* _Problem to solve_: Pictures stay out. All the rest of the records must be repeated exactly.

* _Given data_:
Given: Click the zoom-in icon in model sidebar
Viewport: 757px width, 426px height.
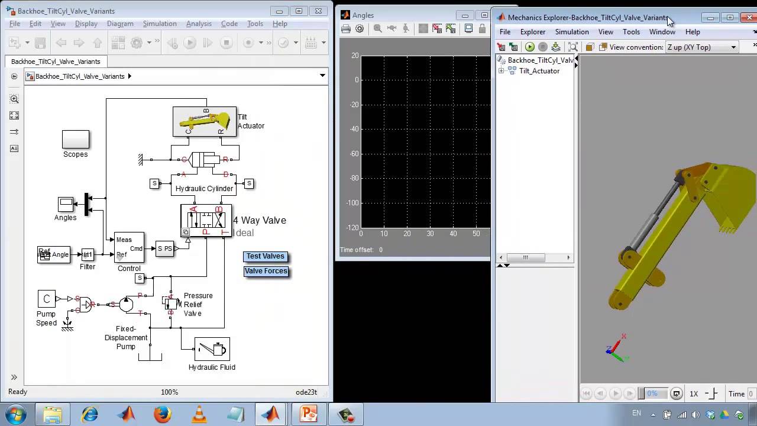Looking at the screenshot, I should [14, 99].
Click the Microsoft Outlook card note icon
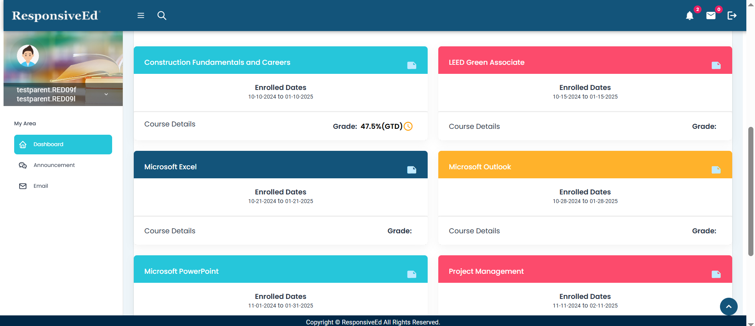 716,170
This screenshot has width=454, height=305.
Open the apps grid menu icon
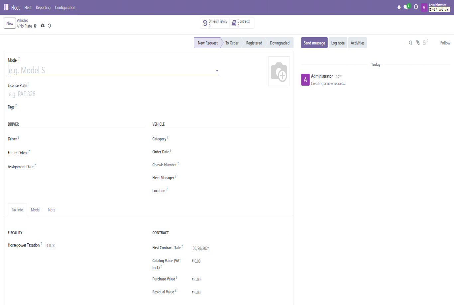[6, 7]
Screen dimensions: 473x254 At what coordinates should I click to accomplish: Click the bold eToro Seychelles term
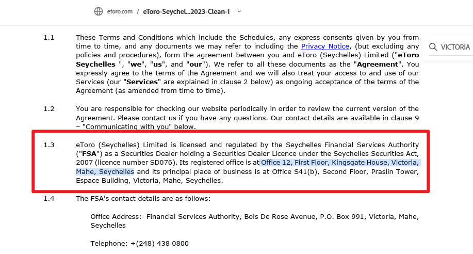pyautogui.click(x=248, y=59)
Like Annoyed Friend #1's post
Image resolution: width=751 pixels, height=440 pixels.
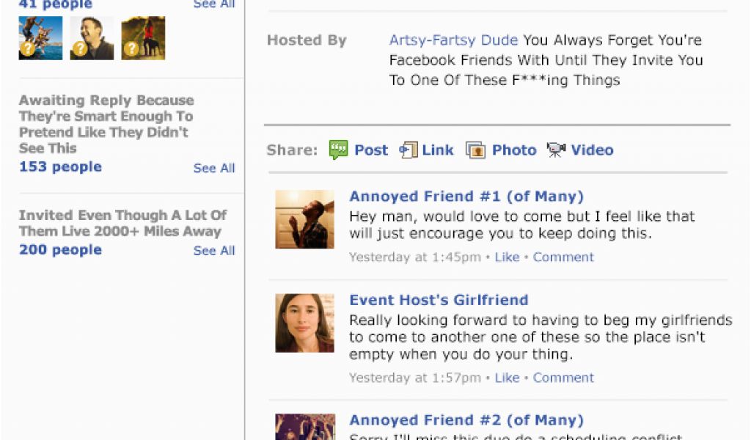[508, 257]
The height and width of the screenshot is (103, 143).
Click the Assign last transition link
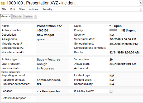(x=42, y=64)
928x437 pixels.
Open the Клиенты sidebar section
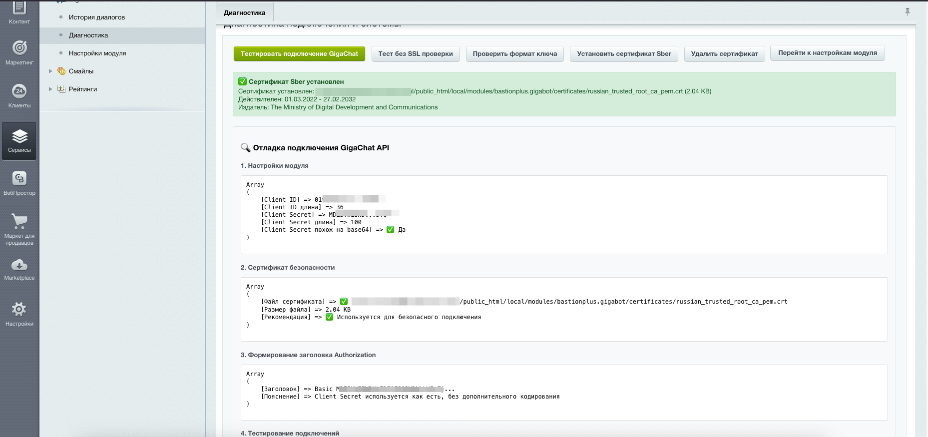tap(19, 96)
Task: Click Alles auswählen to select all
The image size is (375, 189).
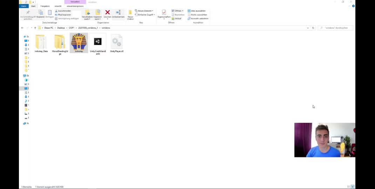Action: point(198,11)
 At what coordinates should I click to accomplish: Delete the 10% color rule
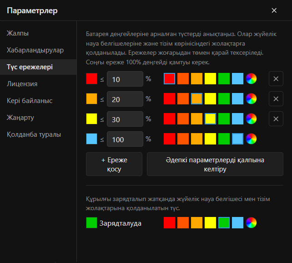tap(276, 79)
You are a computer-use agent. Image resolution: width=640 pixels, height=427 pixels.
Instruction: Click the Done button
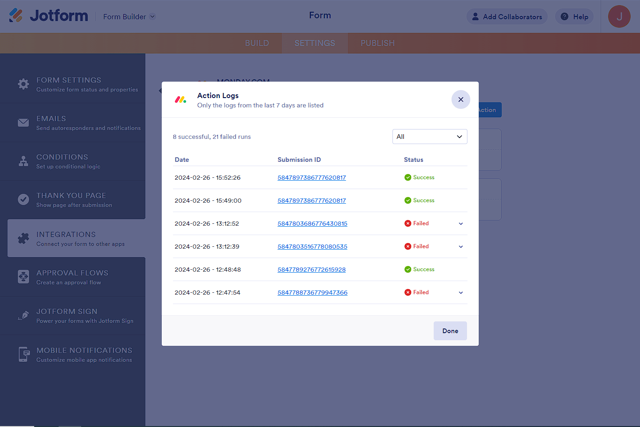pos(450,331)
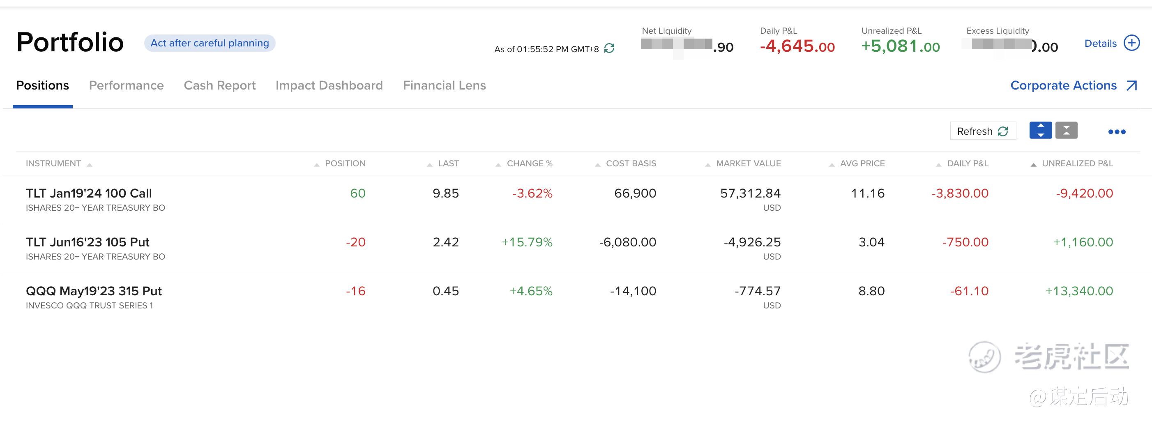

* _Written answer_:
Given: Click the zoom-in icon in model sidebar
Viewport: 757px width, 426px height.
Looking at the screenshot, I should [14, 99].
Click the Microsoft Outlook card note icon
 716,170
This screenshot has width=454, height=305.
Open the apps grid menu icon
[6, 7]
Screen dimensions: 473x254 At what coordinates should I click to accomplish: Click the bold eToro Seychelles term
pyautogui.click(x=248, y=59)
Like Annoyed Friend #1's post
Image resolution: width=751 pixels, height=440 pixels.
[508, 257]
The height and width of the screenshot is (103, 143).
Click the Assign last transition link
(x=42, y=64)
928x437 pixels.
Open the Клиенты sidebar section
tap(19, 96)
Task: Click Alles auswählen to select all
The image size is (375, 189).
Action: point(198,11)
 At what coordinates should I click to accomplish: Delete the 10% color rule
tap(276, 79)
You are a computer-use agent. Image resolution: width=640 pixels, height=427 pixels.
Instruction: Click the Done button
pos(450,331)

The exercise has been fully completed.